Algodão avança em NY e contrato dezembro/26 fecha no patamar dos 85 cents/lb

Publicado em 05/05/2026 16:10
Mercado mantém movimento de alta e segue atento ao clima nos Estados Unidos

Os preços do algodão voltaram a fechar em alta nesta terça-feira (05) na Bolsa de Nova York, dando continuidade ao movimento positivo recente e levando o contrato dezembro/26 ao patamar dos 85 cents/lb.

O contrato dezembro/26 avançou 1,59 cent (+1,90%), encerrando o dia cotado a 85,27 cents/lb. O vencimento maio/26 subiu 1,88 cent (+2,33%), fechando a 82,46 cents/lb. O julho/26 também avançou 1,88 cent (+2,27%), para 84,80 cents/lb, enquanto o outubro/26 registrou ganho de 1,73 cent (+2,06%), terminando a sessão a 85,59 cents/lb.

Conforme apontou o Barchart, novo relatório de progresso da safra dos Estados Unidos trouxe que 21% da área de algodão havia sido plantada até 3 de maio, ritmo 2 pontos percentuais acima da média dos últimos cinco anos, de 19%.

Em entrevista ao Notícias Agrícolas na última segunda-feira (05), o analista Gil Barabach, da Safras & Mercado, destacou que o mercado de algodão saiu de um patamar próximo de 60 cents/lb há cerca de dois meses para níveis acima de 80 cents/lb.
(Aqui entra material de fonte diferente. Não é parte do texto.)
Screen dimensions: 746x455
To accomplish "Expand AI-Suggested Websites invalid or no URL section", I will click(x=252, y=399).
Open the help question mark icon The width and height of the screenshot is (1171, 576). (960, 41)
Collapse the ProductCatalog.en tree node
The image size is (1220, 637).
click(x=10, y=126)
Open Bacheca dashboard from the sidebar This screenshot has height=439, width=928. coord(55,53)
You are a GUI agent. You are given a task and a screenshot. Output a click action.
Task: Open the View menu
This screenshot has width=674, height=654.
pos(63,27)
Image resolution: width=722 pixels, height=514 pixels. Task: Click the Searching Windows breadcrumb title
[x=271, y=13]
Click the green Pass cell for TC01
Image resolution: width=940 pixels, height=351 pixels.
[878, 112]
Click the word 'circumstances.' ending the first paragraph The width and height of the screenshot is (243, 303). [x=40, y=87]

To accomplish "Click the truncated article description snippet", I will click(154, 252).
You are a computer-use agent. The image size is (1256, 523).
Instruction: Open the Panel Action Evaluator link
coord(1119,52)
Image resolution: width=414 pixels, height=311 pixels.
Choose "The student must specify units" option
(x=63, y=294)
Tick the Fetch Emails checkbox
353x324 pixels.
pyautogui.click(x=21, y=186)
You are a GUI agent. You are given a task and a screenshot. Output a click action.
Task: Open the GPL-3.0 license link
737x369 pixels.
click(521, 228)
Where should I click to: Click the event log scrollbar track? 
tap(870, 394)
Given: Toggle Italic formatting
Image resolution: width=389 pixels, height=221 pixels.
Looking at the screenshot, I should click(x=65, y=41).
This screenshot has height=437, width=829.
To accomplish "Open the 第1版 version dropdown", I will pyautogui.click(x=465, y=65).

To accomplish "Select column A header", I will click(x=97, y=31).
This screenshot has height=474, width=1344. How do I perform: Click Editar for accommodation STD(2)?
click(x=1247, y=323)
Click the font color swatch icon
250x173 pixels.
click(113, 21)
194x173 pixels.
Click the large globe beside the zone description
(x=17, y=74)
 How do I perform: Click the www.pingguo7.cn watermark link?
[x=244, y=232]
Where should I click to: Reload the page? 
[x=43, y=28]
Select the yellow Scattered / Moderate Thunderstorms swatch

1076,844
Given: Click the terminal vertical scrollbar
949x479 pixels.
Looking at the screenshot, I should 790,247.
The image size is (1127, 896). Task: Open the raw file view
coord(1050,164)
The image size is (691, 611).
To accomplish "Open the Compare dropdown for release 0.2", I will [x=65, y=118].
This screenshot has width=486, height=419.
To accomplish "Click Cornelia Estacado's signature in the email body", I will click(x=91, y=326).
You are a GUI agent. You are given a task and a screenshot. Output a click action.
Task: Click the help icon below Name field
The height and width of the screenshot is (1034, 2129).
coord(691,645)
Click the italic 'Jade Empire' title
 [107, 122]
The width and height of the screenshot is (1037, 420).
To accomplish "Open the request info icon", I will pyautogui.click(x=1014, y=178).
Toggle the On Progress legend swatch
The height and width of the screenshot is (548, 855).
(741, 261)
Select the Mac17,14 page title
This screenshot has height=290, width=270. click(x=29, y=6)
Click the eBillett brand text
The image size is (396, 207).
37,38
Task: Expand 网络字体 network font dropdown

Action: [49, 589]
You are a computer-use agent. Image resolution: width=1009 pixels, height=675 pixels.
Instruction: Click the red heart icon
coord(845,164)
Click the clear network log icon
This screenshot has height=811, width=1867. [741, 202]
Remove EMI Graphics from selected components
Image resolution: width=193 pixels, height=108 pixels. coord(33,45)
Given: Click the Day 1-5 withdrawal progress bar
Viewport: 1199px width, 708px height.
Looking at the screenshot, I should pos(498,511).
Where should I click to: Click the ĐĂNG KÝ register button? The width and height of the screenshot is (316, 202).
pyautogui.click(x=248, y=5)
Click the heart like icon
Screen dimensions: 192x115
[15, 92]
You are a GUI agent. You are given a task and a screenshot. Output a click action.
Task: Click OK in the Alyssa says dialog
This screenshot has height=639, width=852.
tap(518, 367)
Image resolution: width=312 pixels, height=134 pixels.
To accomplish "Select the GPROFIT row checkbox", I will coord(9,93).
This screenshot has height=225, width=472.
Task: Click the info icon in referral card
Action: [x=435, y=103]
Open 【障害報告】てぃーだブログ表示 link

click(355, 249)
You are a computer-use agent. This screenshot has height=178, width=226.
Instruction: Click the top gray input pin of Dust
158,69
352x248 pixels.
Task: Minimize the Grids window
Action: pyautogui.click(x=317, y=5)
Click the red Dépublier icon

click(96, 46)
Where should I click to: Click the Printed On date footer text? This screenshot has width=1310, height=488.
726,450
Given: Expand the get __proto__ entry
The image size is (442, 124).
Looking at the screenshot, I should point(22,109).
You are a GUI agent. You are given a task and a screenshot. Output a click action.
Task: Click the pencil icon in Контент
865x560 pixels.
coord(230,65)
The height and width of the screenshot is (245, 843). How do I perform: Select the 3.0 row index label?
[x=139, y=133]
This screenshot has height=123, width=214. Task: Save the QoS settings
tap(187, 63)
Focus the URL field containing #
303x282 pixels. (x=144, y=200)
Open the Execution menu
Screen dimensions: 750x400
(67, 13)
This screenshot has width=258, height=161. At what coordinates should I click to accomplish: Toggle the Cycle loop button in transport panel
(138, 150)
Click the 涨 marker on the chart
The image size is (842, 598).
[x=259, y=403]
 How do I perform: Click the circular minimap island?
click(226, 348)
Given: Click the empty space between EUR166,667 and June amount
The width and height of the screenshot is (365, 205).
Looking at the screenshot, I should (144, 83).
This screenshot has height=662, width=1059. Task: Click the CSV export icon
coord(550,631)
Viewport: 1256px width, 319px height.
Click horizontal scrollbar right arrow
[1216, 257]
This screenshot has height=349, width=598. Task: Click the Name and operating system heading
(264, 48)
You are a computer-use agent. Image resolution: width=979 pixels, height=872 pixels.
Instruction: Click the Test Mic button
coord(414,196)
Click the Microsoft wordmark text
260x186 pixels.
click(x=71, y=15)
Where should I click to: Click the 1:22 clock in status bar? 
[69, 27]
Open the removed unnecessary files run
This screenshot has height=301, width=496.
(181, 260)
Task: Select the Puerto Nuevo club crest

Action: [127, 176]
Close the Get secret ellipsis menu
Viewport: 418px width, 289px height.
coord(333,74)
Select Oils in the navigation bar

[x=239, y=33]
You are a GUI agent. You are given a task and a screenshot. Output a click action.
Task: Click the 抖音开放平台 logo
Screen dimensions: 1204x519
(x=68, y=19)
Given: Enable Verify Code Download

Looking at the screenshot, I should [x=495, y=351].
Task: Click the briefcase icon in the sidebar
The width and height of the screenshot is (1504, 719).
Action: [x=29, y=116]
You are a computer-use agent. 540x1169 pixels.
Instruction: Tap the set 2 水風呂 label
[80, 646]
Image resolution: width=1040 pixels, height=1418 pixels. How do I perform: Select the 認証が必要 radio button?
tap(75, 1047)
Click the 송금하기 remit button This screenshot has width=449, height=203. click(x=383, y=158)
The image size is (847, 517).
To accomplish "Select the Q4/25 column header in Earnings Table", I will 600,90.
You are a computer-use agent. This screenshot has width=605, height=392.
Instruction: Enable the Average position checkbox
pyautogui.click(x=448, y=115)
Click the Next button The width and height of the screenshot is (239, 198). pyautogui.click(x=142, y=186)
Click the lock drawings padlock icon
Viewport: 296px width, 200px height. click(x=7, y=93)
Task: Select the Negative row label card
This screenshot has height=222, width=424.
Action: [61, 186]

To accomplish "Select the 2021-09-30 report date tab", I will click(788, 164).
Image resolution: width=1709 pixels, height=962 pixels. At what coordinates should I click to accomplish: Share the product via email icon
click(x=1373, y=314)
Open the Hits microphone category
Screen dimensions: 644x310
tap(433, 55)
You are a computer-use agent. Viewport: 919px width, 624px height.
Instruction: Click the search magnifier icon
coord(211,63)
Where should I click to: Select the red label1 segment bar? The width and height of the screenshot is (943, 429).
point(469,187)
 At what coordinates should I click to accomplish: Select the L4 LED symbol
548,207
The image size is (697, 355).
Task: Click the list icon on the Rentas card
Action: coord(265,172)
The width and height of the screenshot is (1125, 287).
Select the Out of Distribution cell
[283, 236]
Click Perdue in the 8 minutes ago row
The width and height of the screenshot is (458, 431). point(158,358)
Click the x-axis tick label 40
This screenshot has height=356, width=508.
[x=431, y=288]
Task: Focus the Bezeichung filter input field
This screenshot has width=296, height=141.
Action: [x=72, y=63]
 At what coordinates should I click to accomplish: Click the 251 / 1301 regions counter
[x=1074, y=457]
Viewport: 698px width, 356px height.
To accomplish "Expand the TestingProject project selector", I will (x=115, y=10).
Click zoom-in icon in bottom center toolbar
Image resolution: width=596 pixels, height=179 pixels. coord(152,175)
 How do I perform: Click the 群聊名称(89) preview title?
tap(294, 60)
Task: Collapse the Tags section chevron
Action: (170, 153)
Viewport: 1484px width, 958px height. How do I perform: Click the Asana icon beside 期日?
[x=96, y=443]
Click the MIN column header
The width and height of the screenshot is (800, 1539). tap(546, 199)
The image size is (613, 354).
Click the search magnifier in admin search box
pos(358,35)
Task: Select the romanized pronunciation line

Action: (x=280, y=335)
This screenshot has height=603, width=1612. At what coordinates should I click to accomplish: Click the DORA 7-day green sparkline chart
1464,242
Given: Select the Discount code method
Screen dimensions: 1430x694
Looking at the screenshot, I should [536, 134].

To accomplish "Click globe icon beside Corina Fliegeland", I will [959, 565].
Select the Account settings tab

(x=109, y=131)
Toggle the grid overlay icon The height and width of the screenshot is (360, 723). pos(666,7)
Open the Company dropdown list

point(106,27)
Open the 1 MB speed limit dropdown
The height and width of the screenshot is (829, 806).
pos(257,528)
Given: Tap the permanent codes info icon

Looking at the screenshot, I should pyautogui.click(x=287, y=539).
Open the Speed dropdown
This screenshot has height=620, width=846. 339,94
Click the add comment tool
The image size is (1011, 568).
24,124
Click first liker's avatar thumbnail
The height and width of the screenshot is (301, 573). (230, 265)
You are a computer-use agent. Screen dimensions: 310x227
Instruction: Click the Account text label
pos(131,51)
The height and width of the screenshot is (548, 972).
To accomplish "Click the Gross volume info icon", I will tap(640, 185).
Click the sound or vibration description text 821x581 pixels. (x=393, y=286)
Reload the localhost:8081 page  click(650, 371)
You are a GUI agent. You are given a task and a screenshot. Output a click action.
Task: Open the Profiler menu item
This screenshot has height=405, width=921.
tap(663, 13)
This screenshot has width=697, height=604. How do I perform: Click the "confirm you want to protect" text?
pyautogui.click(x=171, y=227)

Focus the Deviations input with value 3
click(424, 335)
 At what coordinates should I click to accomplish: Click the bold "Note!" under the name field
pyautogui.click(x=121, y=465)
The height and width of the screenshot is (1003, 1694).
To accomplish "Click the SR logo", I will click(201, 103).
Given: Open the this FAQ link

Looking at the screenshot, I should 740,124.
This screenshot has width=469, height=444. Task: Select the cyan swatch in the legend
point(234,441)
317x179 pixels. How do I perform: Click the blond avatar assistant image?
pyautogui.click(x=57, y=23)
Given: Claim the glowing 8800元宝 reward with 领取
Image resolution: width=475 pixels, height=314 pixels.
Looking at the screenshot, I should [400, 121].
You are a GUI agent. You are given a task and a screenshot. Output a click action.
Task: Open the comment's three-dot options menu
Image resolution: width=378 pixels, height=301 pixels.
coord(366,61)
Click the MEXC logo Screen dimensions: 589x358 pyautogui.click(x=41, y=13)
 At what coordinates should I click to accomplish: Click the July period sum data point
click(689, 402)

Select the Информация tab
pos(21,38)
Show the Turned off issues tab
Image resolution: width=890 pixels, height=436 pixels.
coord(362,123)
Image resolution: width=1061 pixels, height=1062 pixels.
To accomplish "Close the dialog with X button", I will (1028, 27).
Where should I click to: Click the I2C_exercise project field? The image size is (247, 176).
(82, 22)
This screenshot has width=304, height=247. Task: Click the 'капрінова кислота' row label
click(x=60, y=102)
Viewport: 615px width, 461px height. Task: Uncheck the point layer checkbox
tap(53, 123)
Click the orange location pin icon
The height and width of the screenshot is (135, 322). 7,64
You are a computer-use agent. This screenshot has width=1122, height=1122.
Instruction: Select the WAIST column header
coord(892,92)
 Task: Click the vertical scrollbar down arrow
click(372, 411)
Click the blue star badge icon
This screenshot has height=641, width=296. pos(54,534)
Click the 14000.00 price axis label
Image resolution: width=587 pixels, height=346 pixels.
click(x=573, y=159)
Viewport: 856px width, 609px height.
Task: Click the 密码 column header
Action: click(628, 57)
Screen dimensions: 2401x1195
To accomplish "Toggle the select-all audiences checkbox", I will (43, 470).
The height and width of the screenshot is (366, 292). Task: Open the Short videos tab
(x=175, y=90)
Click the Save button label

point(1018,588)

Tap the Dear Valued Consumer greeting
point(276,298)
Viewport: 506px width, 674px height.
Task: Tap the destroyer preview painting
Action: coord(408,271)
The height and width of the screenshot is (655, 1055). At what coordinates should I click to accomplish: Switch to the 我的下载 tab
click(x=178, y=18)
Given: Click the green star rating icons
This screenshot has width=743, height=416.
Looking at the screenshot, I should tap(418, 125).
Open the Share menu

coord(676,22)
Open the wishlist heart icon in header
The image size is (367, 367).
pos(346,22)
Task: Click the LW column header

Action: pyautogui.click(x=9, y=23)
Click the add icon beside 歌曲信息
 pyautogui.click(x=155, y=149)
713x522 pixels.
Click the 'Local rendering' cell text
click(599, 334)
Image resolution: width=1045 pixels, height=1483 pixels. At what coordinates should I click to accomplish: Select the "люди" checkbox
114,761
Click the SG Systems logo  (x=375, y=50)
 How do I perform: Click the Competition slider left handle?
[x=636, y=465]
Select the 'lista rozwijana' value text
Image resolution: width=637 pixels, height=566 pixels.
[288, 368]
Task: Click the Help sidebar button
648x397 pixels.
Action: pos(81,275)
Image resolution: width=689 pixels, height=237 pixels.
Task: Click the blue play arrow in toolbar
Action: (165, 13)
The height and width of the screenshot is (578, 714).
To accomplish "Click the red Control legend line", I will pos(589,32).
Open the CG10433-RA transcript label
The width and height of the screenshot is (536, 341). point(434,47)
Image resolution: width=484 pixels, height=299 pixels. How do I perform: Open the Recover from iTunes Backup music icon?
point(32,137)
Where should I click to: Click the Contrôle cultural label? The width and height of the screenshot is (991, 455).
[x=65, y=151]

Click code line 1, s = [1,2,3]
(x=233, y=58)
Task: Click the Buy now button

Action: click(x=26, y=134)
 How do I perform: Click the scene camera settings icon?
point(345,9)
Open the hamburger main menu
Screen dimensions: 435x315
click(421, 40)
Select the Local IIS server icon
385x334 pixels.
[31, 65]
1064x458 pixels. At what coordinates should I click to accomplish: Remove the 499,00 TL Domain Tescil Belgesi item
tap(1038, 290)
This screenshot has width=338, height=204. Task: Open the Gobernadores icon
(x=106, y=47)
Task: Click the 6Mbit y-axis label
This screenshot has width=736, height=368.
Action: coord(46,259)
Segundo ele, a valorização inicial esteve ligada ao conflito no Oriente Médio, que elevou os preços do petróleo e aumentou o custo das fibras sintéticas, favorecendo a competitividade da fibra natural no mercado global.

O analista pondera, no entanto, que níveis elevados de petróleo por um período prolongado podem impactar negativamente o consumo final. Para ele, o foco do mercado neste momento está nas condições climáticas nos Estados Unidos, especialmente no estado do Texas, onde o clima adverso pode afetar tanto a área plantada quanto a produtividade da próxima safra.

No Brasil, Barabach observa uma entreafra com características atípicas. Apesar de estoques elevados após a safra recorde anterior, a alta recente dos preços e as preocupações com a produção americana aceleraram o ritmo de comercialização e de exportações nos últimos meses.

Ele também destaca que, com o dólar abaixo de R$ 5, o principal estímulo para o produtor tem sido os preços em Nova York, que permitem fixações próximas de 85 cents/lb para a safra nova, o que pode representar uma oportunidade para a gestão das vendas e do escoamento da produção.